Les responsables des campagnes politiques ne jouent pas cartes sur table. On attaque l’AfD – possiblement créée spécifiquement pour cette raison –, tout en empêchant les alternatives à la politique dominante, visant à la liberté et l’égalité des personnes et des peuples, donc à la paix. Et que défend la politique dominante? Elle est de facto hostile à la liberté, au droit et à la souveraineté, nie l’importance de l’identité culturelle grandie historiquement et vénère des idéologies et des intérêts mondialistes.

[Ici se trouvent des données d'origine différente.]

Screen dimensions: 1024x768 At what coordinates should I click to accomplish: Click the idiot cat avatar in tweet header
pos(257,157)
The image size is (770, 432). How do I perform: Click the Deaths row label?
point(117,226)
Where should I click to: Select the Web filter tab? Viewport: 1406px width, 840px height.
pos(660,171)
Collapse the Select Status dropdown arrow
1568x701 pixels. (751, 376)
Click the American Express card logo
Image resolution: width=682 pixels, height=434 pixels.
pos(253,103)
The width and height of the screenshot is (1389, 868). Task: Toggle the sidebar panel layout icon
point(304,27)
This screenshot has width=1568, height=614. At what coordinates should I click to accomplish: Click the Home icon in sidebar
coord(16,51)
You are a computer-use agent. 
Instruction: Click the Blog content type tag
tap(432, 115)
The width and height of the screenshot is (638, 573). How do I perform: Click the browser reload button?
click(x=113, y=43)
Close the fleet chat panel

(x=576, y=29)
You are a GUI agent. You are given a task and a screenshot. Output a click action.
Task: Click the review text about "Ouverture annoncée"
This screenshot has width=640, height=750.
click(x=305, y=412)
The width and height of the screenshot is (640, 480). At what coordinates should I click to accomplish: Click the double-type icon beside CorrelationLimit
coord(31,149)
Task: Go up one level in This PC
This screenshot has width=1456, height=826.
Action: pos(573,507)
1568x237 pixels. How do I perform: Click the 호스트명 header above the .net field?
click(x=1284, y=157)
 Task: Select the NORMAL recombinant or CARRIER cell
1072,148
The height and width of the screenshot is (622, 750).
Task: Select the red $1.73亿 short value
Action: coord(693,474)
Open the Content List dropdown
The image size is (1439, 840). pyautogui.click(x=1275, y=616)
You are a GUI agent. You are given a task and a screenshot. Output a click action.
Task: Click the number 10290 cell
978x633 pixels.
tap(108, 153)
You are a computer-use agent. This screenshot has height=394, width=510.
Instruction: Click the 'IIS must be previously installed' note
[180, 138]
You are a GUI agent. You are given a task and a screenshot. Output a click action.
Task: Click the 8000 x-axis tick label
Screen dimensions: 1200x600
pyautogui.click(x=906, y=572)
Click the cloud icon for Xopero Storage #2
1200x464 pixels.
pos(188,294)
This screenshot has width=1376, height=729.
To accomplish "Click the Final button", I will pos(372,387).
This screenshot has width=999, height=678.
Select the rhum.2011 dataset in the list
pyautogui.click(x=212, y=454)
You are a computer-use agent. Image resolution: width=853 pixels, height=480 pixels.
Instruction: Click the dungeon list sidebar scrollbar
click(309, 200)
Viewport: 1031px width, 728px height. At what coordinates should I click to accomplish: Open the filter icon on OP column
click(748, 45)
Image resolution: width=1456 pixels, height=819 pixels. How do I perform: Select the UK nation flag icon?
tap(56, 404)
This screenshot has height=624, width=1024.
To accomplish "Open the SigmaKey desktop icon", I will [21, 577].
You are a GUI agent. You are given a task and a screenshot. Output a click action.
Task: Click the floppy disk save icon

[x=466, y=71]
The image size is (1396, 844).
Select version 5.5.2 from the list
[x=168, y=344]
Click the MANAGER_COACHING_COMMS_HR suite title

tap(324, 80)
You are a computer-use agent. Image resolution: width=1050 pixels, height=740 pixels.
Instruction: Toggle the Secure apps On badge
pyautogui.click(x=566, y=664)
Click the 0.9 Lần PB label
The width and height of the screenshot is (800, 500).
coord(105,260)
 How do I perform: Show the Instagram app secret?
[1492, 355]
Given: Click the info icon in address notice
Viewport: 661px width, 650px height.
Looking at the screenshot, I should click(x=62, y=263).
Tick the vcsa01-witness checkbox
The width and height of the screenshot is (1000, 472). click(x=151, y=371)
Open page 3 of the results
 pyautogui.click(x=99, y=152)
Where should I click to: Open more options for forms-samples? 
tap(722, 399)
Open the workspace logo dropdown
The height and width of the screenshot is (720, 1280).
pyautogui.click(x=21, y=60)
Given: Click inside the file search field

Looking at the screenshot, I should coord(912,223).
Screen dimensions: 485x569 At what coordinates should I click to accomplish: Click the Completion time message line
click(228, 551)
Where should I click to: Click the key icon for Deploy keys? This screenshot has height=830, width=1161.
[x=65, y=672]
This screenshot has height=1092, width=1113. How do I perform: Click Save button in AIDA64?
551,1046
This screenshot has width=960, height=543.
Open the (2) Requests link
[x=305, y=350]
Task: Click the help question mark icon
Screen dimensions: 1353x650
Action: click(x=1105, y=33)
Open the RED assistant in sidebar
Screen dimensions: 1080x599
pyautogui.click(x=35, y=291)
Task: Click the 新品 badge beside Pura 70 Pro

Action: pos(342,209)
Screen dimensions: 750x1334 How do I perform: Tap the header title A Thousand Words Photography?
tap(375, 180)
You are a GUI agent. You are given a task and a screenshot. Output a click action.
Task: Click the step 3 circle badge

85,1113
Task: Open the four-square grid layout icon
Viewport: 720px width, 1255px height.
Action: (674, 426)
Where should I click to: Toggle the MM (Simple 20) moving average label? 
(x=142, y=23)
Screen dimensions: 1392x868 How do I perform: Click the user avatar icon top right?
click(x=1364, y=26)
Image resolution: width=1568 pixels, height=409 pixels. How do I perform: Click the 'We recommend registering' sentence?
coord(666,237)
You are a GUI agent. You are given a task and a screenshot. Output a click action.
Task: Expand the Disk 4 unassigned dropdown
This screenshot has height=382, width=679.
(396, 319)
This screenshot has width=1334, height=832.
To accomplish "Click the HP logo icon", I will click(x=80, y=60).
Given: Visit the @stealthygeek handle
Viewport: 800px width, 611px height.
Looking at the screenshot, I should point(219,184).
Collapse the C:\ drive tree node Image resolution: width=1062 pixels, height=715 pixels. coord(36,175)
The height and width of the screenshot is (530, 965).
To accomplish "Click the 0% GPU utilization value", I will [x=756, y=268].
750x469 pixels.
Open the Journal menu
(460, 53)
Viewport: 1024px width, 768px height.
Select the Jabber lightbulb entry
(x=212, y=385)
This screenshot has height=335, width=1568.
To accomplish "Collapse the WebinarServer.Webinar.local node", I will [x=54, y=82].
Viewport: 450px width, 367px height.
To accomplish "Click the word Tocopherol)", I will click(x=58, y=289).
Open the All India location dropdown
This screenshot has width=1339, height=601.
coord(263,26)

De nombreuses personnes, notamment en Allemagne orientale, sont d’avis que la façon dont on traite publiquement l’AfD n’a rien à voir avec le parti, dont ils connaissent les membres locaux. 30 ans après la chute du mur, ils s’identifient aux Allemands de l’Est d’il y a 30 ans. Ils utilisent également leurs bulletins de vote pour se défendre contre une politique n’ayant, à leur avis, rien à voir avec la démocratie, mais beaucoup avec le totalitarisme. Se rendent-ils compte qu’ils ne sont aujourd’hui que le jouet de certains processus de transformation plus vastes? Il y a 30 ans, ils ne pouvaient pas s’en rendre compte. Peu de gens savaient à l’époque quelle était la stratégie globale planifiée dans les «Think Tanks» américains, décrite aux Etats-Unis peu après 1990 par les termes «Fin de l’histoire», «Nouvel ordre mondial» et «Unique puissance au monde». Aujourd’hui, il faudrait discuter du lien existant entre la fin de la RDA et les protestations courageuses de ses citoyens d’alors. – Mais également du fait que le monde entier n’acceptera pas une seconde «Fin de l’histoire». •
1 De nombreux tribunaux allemands ne considèrent pas ces désignations comme des revendications factuelles, mais comme des jugements de valeur recevables et non exécutoires, dans le cadre d’une liberté d’expression définie très largement.